Work required → Repeat the entries in full. Each line must match exactly.

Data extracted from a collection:
* * * *

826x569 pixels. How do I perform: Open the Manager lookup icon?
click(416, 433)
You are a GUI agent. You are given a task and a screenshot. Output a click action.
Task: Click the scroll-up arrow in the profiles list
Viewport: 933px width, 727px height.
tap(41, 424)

* * * *

Task response →
826x569 pixels. How do I perform: Open the Manager lookup icon?
click(416, 433)
You are a GUI agent. You are given a task and a screenshot. Output a click action.
Task: Click the scroll-up arrow in the profiles list
Viewport: 933px width, 727px height.
tap(41, 424)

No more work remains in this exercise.